Because it’s entirely impossible for me to be objective about this movie, I’m not even going to try. My guess is that anyone who’s from Boston or has spent significant time there will find it difficult to dislike “Fever Pitch.” Myself, I loved the movie. Not so much because it’s a great romantic comedy (it’s not), but because it’s such a heartfelt love letter to the Sox, to Sox fans, and, of course, to Boston.

Which is not to say that’s the only reason to see it. “Fever Pitch” has a lot going for it besides the Boston connection. In its original incarnation, of course, it had no connection to Boston or to baseball at all. The current version is very loosely adapted—or rather, derived—from the Nick Hornby novel about a Brit whose hapless devotion to a soccer (sorry, football) team threatens to derail his love life. (It was made into a 1997 movie, little seen outside Britain, starring Colin Firth.) Still, the transatlantic translation works, and Hornby’s excellent track record for transfer to film (see, e.g., “High Fidelity,” “About a Boy”) remains unmarred. The Farrelly brothers’ insight into the boy-man mentality isn’t as incisive as Hornby’s, but they portray the Bosox-besotted boy-man, Ben (Jimmy Fallon), with a nice balance of sympathy and ridicule—and much less than their usual quota of gross-out humor.
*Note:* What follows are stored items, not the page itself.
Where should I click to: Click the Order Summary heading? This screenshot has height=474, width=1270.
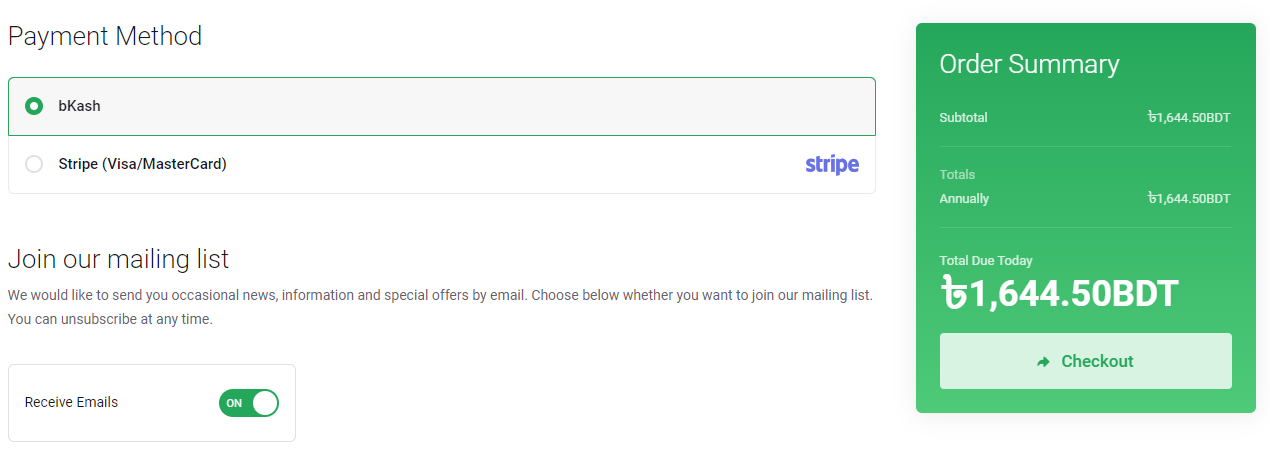[x=1029, y=64]
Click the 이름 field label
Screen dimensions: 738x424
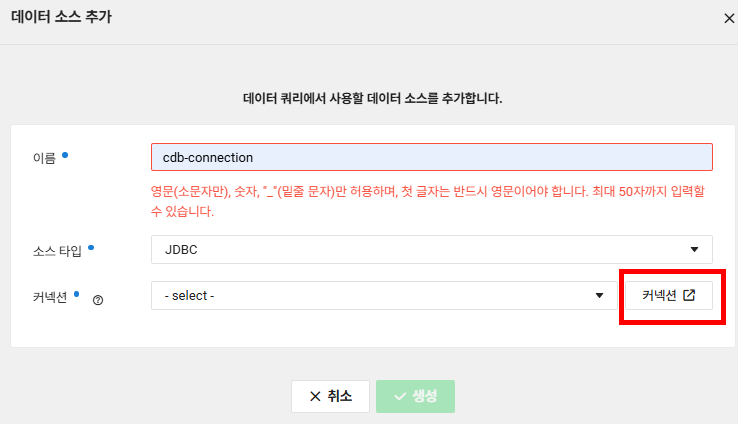coord(44,158)
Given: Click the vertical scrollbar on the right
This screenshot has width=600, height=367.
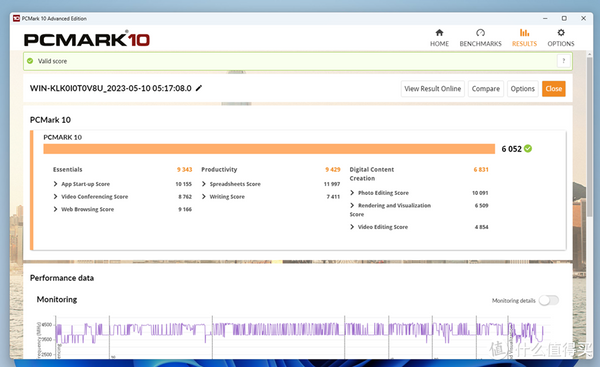Looking at the screenshot, I should coord(589,134).
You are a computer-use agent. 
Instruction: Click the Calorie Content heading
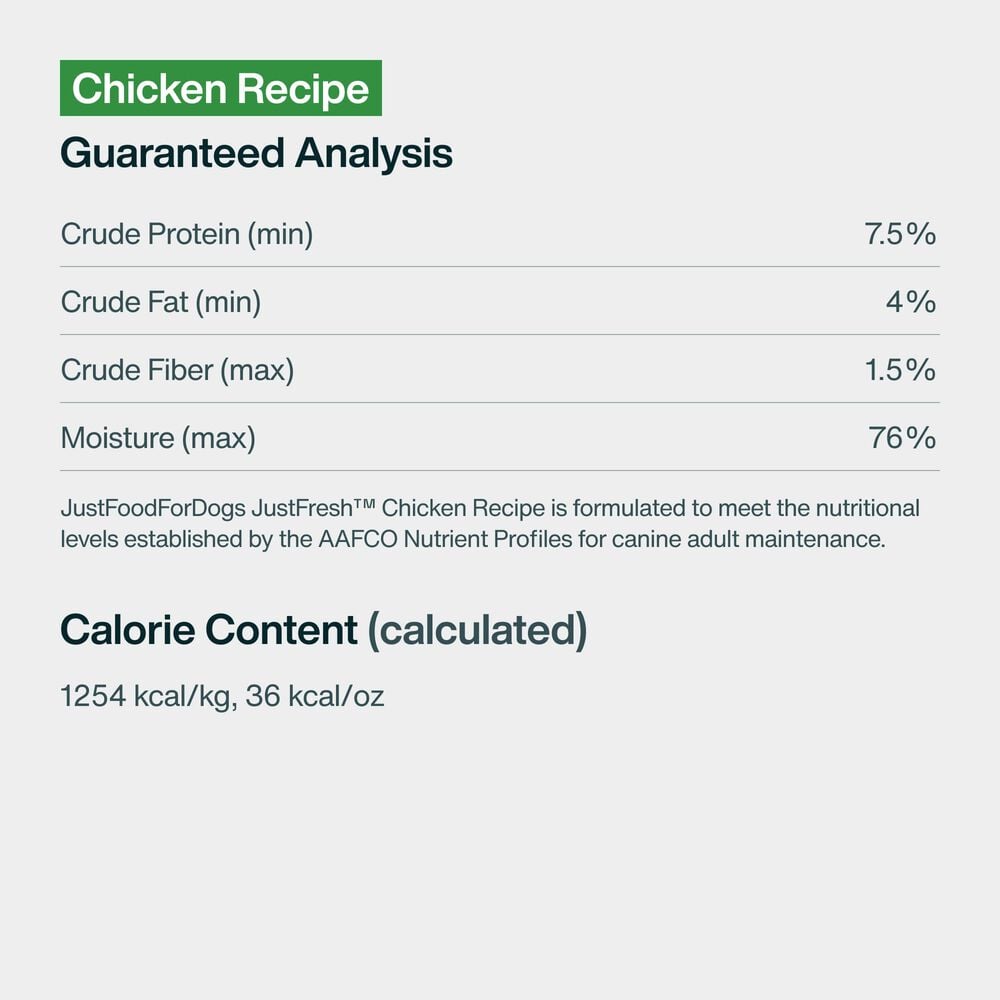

They also have the benefit of Drew Barrymore, who could carry a rom-com in her sleep. She’s endearing as always here, if not quite convincing as the high-powered workaholic consultant-type who falls for Fallon’s type-B schoolteacher. The movie does get in a couple of funny and fairly on-point observations about the dating landscape for ambitious professional women, though the supporting cast of female friends (including Ione Skye, the chick from “Say Anything”) is underdeveloped across the board. (Ben’s cronies don’t fare much better, though they’re funnier.) Still, the two leads have a nice, relaxed chemistry that wards off some potentially prickly questions of class and gender dynamics. And though their respective moments of romantic epiphany are both predictable and contrived, they do give us a hilarious sequence involving Barrymore dashing like mad through the baseball field and using Johnny Damon as a human shield.
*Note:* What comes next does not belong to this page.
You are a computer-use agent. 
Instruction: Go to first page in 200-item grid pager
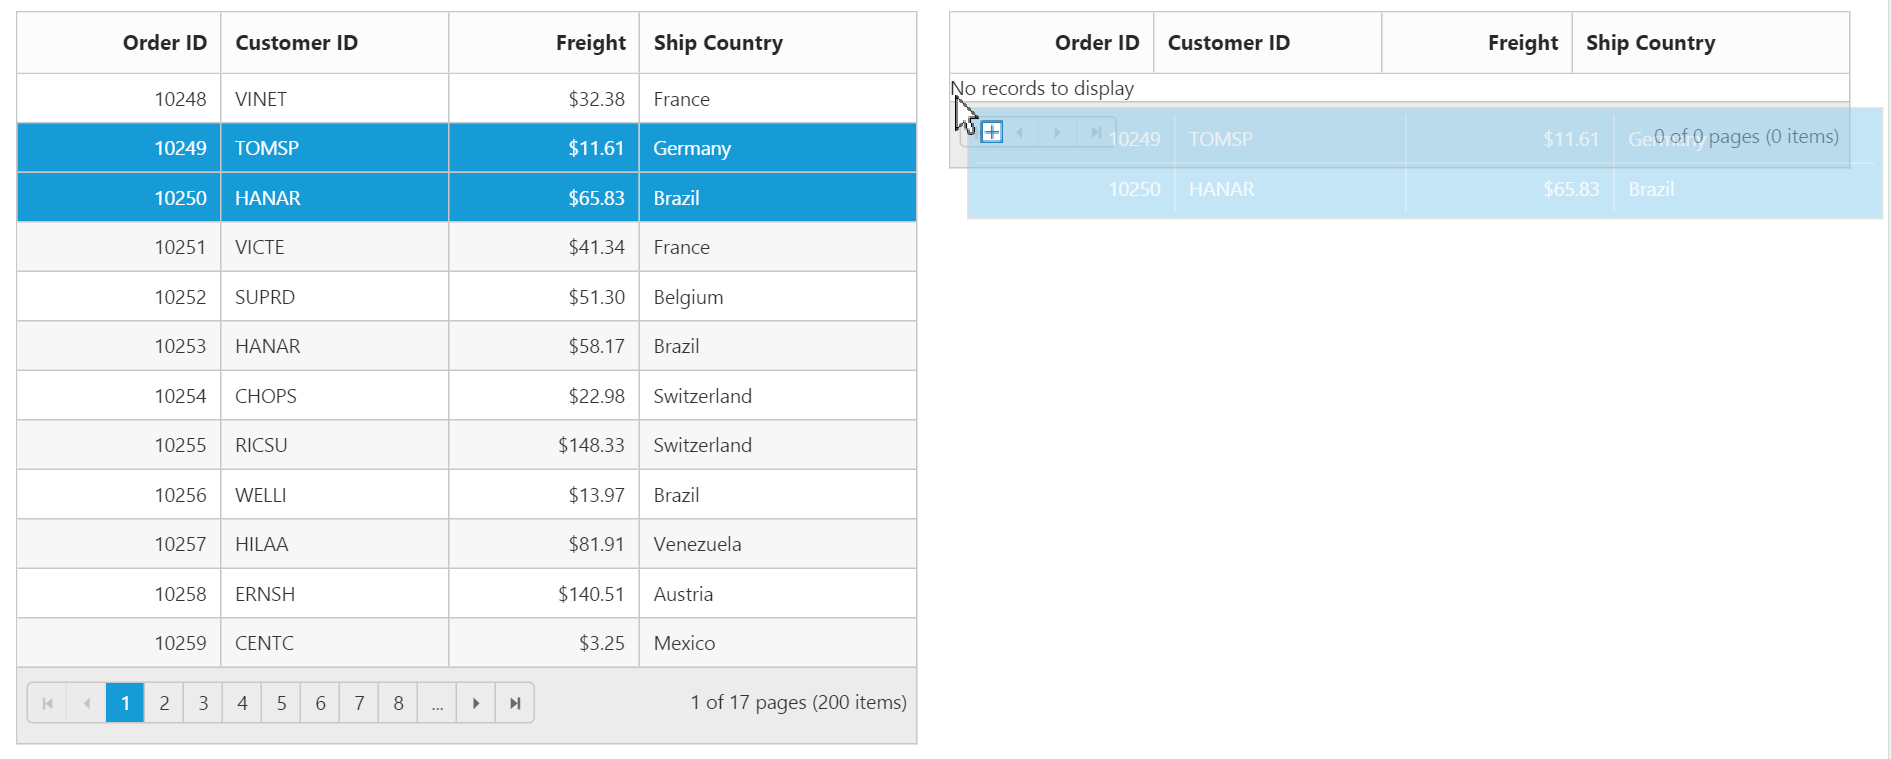(x=47, y=703)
But it’s the Farrellys’ affection for Beantown and its favorite home team that gives the movie its unquenchable sparkle. A friend of mine accurately noted that real Sox fans can get a lot uglier and more obstreperous than the fairly harmless group of lunatics who make up Ben’s Fenway family. Yet “Fever Pitch” does pay fitting homage to the unreasoning attachment, the fits of gloom, and the superstitious tics and rituals, incomprehensible to the uninitiated outsider, that constitute a true believer—pre-2004 World Series. The fact that there was a real-life fairy-tale ending, though it’s somewhat awkwardly incorporated into the movie, only increases the sentimental value of remembering the Red Sox Nation as they were. By the same token, I concede that Boston is never as consistently sunny and pleasant as it apparently was for Lindsey and Ben. Still—the visual image that always comes to my mind when I think of my old stomping ground is the sunlight reflecting off the glass face of the John Hancock Tower and the Charles River. Seeing those same shots in the movie was like coming home. “Fever Pitch” is must-viewing for the Boston expat—because it shows the city as it ought to be remembered.